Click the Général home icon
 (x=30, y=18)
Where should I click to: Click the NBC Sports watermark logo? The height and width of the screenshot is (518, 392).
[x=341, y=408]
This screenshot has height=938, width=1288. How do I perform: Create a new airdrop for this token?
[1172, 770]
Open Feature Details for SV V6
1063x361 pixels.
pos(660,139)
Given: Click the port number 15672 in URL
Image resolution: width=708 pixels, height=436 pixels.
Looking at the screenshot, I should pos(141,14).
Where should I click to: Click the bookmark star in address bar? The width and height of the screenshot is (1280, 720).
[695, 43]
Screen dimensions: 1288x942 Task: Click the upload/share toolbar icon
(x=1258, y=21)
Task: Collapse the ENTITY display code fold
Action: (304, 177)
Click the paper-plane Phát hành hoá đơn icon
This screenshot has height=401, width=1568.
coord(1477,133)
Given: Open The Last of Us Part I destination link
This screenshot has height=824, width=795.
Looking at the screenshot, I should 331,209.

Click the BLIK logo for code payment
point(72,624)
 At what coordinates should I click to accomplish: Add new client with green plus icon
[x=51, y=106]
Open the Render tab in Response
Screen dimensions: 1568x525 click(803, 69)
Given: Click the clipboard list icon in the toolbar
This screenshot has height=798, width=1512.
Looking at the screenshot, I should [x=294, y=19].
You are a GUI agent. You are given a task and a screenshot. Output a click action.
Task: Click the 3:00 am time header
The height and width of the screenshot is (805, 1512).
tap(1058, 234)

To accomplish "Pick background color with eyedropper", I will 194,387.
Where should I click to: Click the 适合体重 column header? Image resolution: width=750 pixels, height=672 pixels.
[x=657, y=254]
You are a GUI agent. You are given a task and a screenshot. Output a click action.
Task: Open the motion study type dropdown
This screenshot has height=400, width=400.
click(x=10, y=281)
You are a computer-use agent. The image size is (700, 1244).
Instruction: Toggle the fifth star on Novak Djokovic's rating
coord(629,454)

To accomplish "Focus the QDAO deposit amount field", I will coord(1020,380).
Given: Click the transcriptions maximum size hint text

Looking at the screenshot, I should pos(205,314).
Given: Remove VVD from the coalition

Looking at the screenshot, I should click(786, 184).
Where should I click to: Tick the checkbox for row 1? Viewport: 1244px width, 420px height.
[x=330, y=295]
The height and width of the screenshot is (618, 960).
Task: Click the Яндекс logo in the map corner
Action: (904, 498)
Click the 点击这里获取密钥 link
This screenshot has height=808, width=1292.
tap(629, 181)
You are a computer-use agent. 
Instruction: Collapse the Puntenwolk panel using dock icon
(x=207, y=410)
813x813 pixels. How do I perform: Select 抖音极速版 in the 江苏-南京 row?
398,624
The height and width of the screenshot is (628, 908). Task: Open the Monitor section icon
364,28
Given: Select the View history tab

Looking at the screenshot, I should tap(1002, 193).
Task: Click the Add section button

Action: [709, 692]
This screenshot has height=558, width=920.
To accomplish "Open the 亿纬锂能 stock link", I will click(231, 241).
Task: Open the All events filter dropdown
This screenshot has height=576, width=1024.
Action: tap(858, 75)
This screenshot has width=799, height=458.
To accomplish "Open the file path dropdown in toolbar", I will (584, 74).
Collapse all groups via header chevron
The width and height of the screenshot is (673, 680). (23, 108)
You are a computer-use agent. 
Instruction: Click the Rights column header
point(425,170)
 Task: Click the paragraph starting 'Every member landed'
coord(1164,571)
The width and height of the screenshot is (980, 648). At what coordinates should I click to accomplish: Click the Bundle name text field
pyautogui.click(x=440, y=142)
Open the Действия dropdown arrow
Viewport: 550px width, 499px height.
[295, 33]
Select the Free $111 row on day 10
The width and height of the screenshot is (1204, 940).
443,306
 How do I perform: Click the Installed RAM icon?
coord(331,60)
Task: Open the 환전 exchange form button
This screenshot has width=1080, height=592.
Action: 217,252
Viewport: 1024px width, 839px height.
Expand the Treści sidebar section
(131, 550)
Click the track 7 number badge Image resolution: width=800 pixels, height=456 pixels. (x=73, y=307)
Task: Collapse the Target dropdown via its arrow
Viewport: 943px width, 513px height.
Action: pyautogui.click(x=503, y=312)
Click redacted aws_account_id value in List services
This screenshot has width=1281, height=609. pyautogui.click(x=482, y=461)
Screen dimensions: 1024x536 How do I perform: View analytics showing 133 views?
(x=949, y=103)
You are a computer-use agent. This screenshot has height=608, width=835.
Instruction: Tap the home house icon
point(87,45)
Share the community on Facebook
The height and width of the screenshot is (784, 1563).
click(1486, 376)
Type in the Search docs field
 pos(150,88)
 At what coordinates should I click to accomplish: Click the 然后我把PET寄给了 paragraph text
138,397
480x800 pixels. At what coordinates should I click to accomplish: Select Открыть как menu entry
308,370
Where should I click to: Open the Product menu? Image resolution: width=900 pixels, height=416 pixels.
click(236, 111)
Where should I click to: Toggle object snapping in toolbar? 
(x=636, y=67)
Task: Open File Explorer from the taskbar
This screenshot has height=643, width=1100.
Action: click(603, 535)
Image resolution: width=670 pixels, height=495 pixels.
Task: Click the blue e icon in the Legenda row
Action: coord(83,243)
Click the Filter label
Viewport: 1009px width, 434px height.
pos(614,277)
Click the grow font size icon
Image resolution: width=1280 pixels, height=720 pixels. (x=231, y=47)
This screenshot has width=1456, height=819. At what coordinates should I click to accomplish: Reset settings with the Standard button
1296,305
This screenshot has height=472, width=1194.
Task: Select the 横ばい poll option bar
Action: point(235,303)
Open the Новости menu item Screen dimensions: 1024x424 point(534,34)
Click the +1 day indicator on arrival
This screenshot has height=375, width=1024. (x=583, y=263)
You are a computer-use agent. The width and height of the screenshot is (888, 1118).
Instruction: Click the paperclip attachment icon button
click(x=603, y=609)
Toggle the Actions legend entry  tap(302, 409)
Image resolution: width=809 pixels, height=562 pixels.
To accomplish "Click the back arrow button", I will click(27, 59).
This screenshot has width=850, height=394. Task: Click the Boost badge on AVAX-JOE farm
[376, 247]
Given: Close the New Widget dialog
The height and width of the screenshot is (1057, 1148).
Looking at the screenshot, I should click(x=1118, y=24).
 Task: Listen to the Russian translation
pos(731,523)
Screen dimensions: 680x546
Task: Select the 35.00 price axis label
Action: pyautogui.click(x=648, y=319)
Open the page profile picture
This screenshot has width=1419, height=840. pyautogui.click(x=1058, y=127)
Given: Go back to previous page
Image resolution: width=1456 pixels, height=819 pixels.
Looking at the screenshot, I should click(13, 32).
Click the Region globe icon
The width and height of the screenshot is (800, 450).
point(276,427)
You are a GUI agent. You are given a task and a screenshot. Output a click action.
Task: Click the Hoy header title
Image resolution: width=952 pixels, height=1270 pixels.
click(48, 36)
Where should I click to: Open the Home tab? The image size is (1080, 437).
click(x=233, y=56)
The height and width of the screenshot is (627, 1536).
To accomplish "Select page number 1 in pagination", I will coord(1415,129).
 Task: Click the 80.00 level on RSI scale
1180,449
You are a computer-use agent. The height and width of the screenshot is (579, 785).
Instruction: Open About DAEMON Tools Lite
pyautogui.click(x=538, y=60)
--*--
_WHAT THE EXERCISE ASKS_
Please copy out all of the items above word for word, keeping every line unchanged and in its original order.

_RESPONSE_
Click the Général home icon
 (x=30, y=18)
Where should I click to: Click the NBC Sports watermark logo? The height and width of the screenshot is (518, 392).
[x=341, y=408]
This screenshot has height=938, width=1288. How do I perform: Create a new airdrop for this token?
[1172, 770]
Open Feature Details for SV V6
1063x361 pixels.
pos(660,139)
Given: Click the port number 15672 in URL
Image resolution: width=708 pixels, height=436 pixels.
Looking at the screenshot, I should pos(141,14).
Where should I click to: Click the bookmark star in address bar? The width and height of the screenshot is (1280, 720).
[695, 43]
Screen dimensions: 1288x942 Task: Click the upload/share toolbar icon
(x=1258, y=21)
Task: Collapse the ENTITY display code fold
Action: (304, 177)
Click the paper-plane Phát hành hoá đơn icon
This screenshot has height=401, width=1568.
coord(1477,133)
Given: Open The Last of Us Part I destination link
This screenshot has height=824, width=795.
Looking at the screenshot, I should 331,209.

Click the BLIK logo for code payment
point(72,624)
 At what coordinates should I click to accomplish: Add new client with green plus icon
[x=51, y=106]
Open the Render tab in Response
Screen dimensions: 1568x525 click(803, 69)
Given: Click the clipboard list icon in the toolbar
This screenshot has height=798, width=1512.
Looking at the screenshot, I should [x=294, y=19].
You are a GUI agent. You are given a task and a screenshot. Output a click action.
Task: Click the 3:00 am time header
The height and width of the screenshot is (805, 1512).
tap(1058, 234)

To accomplish "Pick background color with eyedropper", I will 194,387.
Where should I click to: Click the 适合体重 column header? Image resolution: width=750 pixels, height=672 pixels.
[x=657, y=254]
You are a GUI agent. You are given a task and a screenshot. Output a click action.
Task: Open the motion study type dropdown
This screenshot has height=400, width=400.
click(x=10, y=281)
You are a computer-use agent. The image size is (700, 1244).
Instruction: Toggle the fifth star on Novak Djokovic's rating
coord(629,454)

To accomplish "Focus the QDAO deposit amount field", I will coord(1020,380).
Given: Click the transcriptions maximum size hint text

Looking at the screenshot, I should pos(205,314).
Given: Remove VVD from the coalition

Looking at the screenshot, I should click(786, 184).
Where should I click to: Tick the checkbox for row 1? Viewport: 1244px width, 420px height.
[x=330, y=295]
The height and width of the screenshot is (618, 960).
Task: Click the Яндекс logo in the map corner
Action: (904, 498)
Click the 点击这里获取密钥 link
This screenshot has height=808, width=1292.
tap(629, 181)
You are a computer-use agent. 
Instruction: Collapse the Puntenwolk panel using dock icon
(x=207, y=410)
813x813 pixels. How do I perform: Select 抖音极速版 in the 江苏-南京 row?
398,624
The height and width of the screenshot is (628, 908). Task: Open the Monitor section icon
364,28
Given: Select the View history tab

Looking at the screenshot, I should tap(1002, 193).
Task: Click the Add section button

Action: [709, 692]
This screenshot has height=558, width=920.
To accomplish "Open the 亿纬锂能 stock link", I will click(231, 241).
Task: Open the All events filter dropdown
This screenshot has height=576, width=1024.
Action: tap(858, 75)
This screenshot has width=799, height=458.
To accomplish "Open the file path dropdown in toolbar", I will (584, 74).
Collapse all groups via header chevron
The width and height of the screenshot is (673, 680). (23, 108)
You are a computer-use agent. 
Instruction: Click the Rights column header
point(425,170)
 Task: Click the paragraph starting 'Every member landed'
coord(1164,571)
The width and height of the screenshot is (980, 648). At what coordinates should I click to accomplish: Click the Bundle name text field
pyautogui.click(x=440, y=142)
Open the Действия dropdown arrow
Viewport: 550px width, 499px height.
[295, 33]
Select the Free $111 row on day 10
The width and height of the screenshot is (1204, 940).
443,306
 How do I perform: Click the Installed RAM icon?
coord(331,60)
Task: Open the 환전 exchange form button
This screenshot has width=1080, height=592.
Action: 217,252
Viewport: 1024px width, 839px height.
Expand the Treści sidebar section
(131, 550)
Click the track 7 number badge Image resolution: width=800 pixels, height=456 pixels. (x=73, y=307)
Task: Collapse the Target dropdown via its arrow
Viewport: 943px width, 513px height.
Action: pyautogui.click(x=503, y=312)
Click redacted aws_account_id value in List services
This screenshot has width=1281, height=609. pyautogui.click(x=482, y=461)
Screen dimensions: 1024x536 How do I perform: View analytics showing 133 views?
(x=949, y=103)
You are a computer-use agent. This screenshot has height=608, width=835.
Instruction: Tap the home house icon
point(87,45)
Share the community on Facebook
The height and width of the screenshot is (784, 1563).
click(1486, 376)
Type in the Search docs field
 pos(150,88)
 At what coordinates should I click to accomplish: Click the 然后我把PET寄给了 paragraph text
138,397
480x800 pixels. At what coordinates should I click to accomplish: Select Открыть как menu entry
308,370
Where should I click to: Open the Product menu? Image resolution: width=900 pixels, height=416 pixels.
click(236, 111)
Where should I click to: Toggle object snapping in toolbar? 
(x=636, y=67)
Task: Open File Explorer from the taskbar
This screenshot has height=643, width=1100.
Action: click(603, 535)
Image resolution: width=670 pixels, height=495 pixels.
Task: Click the blue e icon in the Legenda row
Action: coord(83,243)
Click the Filter label
Viewport: 1009px width, 434px height.
pos(614,277)
Click the grow font size icon
Image resolution: width=1280 pixels, height=720 pixels. (x=231, y=47)
This screenshot has width=1456, height=819. At what coordinates should I click to accomplish: Reset settings with the Standard button
1296,305
This screenshot has height=472, width=1194.
Task: Select the 横ばい poll option bar
Action: point(235,303)
Open the Новости menu item Screen dimensions: 1024x424 point(534,34)
Click the +1 day indicator on arrival
This screenshot has height=375, width=1024. (x=583, y=263)
You are a computer-use agent. The width and height of the screenshot is (888, 1118).
Instruction: Click the paperclip attachment icon button
click(x=603, y=609)
Toggle the Actions legend entry  tap(302, 409)
Image resolution: width=809 pixels, height=562 pixels.
To accomplish "Click the back arrow button", I will click(27, 59).
This screenshot has width=850, height=394. Task: Click the Boost badge on AVAX-JOE farm
[376, 247]
Given: Close the New Widget dialog
The height and width of the screenshot is (1057, 1148).
Looking at the screenshot, I should click(x=1118, y=24).
 Task: Listen to the Russian translation
pos(731,523)
Screen dimensions: 680x546
Task: Select the 35.00 price axis label
Action: pyautogui.click(x=648, y=319)
Open the page profile picture
This screenshot has width=1419, height=840. pyautogui.click(x=1058, y=127)
Given: Go back to previous page
Image resolution: width=1456 pixels, height=819 pixels.
Looking at the screenshot, I should click(13, 32).
Click the Region globe icon
The width and height of the screenshot is (800, 450).
point(276,427)
You are a GUI agent. You are given a task and a screenshot. Output a click action.
Task: Click the Hoy header title
Image resolution: width=952 pixels, height=1270 pixels.
click(48, 36)
Where should I click to: Open the Home tab? The image size is (1080, 437).
click(x=233, y=56)
The height and width of the screenshot is (627, 1536).
To accomplish "Select page number 1 in pagination", I will coord(1415,129).
 Task: Click the 80.00 level on RSI scale
1180,449
You are a computer-use agent. The height and width of the screenshot is (579, 785).
Instruction: Open About DAEMON Tools Lite
pyautogui.click(x=538, y=60)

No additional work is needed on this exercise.